One morning, we assembled in the living room where my sister and I were informed that we would be visited by a social worker that would deem whether or not we were an appropriate home for an adopted child. It was an audition of how good a family we were.
Of course, now I look back and realize we were a shoe-in... a happy loving affluent family who were adopting for all the right reasons. But at the time, I remember the pressure. Spending hours in front of this social worker, acting like I was in the British novelization of my own life. Hello sister, would you like to share my orange juice?

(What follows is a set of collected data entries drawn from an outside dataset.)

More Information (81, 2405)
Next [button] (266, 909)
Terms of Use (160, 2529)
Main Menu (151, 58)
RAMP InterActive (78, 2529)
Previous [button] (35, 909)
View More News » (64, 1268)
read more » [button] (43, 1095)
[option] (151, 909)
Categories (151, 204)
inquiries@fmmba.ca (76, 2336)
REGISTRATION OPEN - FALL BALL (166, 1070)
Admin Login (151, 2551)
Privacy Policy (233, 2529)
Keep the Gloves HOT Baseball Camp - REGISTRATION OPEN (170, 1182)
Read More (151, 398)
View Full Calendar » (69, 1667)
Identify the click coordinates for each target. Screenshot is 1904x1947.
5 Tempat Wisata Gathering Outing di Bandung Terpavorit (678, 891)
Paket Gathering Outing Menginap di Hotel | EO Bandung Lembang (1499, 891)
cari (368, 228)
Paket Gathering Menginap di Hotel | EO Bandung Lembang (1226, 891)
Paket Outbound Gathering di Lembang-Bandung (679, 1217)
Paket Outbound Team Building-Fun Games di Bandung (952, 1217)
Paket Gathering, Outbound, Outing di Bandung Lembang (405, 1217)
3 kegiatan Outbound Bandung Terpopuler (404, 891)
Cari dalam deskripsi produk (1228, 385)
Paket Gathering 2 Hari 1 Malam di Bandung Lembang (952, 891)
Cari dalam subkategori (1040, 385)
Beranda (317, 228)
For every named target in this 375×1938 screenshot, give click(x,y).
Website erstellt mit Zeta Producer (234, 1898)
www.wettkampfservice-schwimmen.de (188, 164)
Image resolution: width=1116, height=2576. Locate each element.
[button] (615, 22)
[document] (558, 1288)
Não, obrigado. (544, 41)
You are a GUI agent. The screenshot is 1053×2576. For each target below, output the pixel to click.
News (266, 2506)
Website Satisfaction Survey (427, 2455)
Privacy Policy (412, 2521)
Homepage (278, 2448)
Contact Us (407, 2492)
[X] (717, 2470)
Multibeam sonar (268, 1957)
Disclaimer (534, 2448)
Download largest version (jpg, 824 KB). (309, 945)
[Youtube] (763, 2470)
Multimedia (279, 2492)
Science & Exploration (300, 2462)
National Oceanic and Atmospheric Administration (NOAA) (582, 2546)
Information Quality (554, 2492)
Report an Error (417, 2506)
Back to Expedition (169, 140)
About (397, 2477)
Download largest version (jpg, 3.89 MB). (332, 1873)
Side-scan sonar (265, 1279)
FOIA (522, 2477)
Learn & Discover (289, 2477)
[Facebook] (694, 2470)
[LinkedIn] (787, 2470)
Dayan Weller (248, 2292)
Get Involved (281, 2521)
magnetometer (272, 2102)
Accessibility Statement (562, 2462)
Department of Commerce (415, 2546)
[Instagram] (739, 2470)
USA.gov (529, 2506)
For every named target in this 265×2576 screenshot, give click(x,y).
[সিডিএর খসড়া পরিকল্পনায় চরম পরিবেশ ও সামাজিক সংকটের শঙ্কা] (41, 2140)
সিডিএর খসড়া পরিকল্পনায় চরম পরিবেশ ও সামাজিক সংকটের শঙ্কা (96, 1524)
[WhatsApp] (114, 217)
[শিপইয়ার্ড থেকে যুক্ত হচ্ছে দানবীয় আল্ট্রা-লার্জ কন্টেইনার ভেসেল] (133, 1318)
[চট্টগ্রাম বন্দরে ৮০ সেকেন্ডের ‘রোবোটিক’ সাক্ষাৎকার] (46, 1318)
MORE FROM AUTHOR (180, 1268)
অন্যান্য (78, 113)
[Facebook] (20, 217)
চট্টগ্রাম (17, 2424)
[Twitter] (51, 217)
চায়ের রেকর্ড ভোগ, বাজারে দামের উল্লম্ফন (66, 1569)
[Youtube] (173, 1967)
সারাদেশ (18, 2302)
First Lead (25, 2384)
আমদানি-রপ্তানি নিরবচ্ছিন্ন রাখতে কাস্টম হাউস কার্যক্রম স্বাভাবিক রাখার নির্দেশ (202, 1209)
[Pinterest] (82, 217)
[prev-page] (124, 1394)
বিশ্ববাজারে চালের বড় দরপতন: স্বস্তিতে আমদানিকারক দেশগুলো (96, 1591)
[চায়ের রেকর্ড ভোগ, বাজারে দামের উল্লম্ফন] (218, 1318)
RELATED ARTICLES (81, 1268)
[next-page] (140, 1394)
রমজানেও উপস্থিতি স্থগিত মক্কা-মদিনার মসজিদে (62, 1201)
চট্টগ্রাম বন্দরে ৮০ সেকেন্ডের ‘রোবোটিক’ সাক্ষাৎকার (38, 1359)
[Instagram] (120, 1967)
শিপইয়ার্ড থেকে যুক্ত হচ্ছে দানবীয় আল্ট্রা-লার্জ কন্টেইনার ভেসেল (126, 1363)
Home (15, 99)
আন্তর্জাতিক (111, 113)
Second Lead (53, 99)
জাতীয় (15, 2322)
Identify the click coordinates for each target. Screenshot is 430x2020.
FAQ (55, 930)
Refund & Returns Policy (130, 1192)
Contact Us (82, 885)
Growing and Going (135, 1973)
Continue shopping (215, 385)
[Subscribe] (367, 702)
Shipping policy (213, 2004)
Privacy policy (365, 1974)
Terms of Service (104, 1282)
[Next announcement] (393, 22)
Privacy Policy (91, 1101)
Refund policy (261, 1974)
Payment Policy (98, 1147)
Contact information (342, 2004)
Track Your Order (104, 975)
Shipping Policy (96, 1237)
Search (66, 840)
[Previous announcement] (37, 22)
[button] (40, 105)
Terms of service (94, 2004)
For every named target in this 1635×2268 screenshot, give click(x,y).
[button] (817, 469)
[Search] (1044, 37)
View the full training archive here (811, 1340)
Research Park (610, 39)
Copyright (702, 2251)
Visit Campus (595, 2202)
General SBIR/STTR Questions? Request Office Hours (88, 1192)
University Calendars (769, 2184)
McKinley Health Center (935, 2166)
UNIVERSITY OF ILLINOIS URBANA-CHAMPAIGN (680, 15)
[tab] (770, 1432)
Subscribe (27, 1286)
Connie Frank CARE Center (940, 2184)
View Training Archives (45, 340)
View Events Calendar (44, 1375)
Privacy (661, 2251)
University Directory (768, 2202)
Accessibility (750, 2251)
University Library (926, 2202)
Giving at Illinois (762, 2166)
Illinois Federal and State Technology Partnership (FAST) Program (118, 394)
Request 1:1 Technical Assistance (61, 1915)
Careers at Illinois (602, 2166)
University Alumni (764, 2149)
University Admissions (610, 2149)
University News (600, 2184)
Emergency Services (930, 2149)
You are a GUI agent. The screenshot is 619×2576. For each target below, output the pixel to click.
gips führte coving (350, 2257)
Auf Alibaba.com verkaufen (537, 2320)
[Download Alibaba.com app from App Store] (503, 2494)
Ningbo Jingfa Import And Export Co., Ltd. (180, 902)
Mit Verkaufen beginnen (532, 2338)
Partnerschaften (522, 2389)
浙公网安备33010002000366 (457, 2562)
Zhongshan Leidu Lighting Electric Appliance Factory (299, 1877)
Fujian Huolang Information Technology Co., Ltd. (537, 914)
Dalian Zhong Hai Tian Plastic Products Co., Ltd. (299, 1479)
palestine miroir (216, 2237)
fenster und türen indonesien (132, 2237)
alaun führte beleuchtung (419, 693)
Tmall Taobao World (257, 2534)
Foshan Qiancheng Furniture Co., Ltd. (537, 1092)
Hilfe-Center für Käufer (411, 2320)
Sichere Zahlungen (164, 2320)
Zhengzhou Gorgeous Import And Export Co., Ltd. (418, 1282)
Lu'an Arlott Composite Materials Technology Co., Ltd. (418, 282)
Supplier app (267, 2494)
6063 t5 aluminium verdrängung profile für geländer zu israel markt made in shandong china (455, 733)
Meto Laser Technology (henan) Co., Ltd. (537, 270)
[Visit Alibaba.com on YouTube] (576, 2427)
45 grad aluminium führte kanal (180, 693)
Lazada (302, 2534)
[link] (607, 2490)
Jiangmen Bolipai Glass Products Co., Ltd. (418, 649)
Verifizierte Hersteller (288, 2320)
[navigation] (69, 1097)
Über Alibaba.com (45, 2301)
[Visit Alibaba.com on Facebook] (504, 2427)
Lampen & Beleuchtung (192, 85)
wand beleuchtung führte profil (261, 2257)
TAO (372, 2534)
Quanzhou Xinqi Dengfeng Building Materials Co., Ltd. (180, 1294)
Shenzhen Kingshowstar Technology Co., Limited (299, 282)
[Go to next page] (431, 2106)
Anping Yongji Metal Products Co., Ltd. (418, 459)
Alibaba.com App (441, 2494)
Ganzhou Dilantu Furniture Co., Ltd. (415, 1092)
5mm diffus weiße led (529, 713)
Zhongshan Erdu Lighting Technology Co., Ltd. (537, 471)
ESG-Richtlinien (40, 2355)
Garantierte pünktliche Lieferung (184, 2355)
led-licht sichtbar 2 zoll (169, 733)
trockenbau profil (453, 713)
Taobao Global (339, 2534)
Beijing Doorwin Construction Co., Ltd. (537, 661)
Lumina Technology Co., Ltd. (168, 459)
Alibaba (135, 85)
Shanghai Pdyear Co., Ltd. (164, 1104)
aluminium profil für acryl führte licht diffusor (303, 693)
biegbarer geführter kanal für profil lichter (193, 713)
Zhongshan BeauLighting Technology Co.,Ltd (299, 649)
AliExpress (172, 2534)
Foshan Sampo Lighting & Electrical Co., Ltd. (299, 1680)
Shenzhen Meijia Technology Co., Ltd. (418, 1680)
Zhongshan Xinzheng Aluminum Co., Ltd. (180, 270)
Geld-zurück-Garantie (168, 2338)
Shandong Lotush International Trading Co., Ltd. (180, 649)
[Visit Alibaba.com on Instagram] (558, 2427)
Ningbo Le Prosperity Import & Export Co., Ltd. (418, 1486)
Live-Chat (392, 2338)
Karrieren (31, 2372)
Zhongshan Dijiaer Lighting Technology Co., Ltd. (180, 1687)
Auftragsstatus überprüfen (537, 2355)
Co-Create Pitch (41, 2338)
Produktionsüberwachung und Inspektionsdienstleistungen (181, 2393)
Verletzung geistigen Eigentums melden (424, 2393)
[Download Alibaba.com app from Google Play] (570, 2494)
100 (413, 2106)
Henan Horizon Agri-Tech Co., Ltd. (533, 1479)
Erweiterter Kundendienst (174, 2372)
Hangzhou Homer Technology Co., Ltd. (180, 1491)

The story of Juno comes from Diablo’s childhood when one of her closest friends in high school became pregnant and decided to take the baby to term. Often, she is asked what gave her the idea to make this into a movie. The first scene she ever thought of the kernel of Juno is that meeting at the Loring house, where Juno meets the potential parents of her child.
There is something incredibly complex about the character dynamics of that scene.
• A middle class father who would normally only enter one of these homes to service the heater is now being treated like royalty.
• A thirty-year-old man, terrified by entering the chapter of parenthood, is balancing between the placation of his wife and his fascination with this unique teenager.
• A thirty-year-old woman, incapable of having a child of her own, has turned to the teenager she would normally ignore at the mall. She walks on eggshells, hoping to earn the trust of a girl that thinks of pregnancy as an inconvenience.
• A tiny sixteen-year-old girl who would normally be egging the community gates is now auditioning the adults.
At the end of the day, Juno is not a movie about teenage pregnancy as much as it is about the delicate balance of these relationships. Somehow, Diablo’s script is able to approach each and all of the characters with sophisticated realism and respect.
There are so many things that make a film work. The mechanics of filmmaking are too complicated to single out any one thing. However, when I think of that scene and the approach to these characters, I can’t help feel that Diablo and I, in one way or another, have sat on either side of the living room in that scene. It is that combination of experiences. That collaboration of perspectives that made the film resonate not only with humor, but with warmth.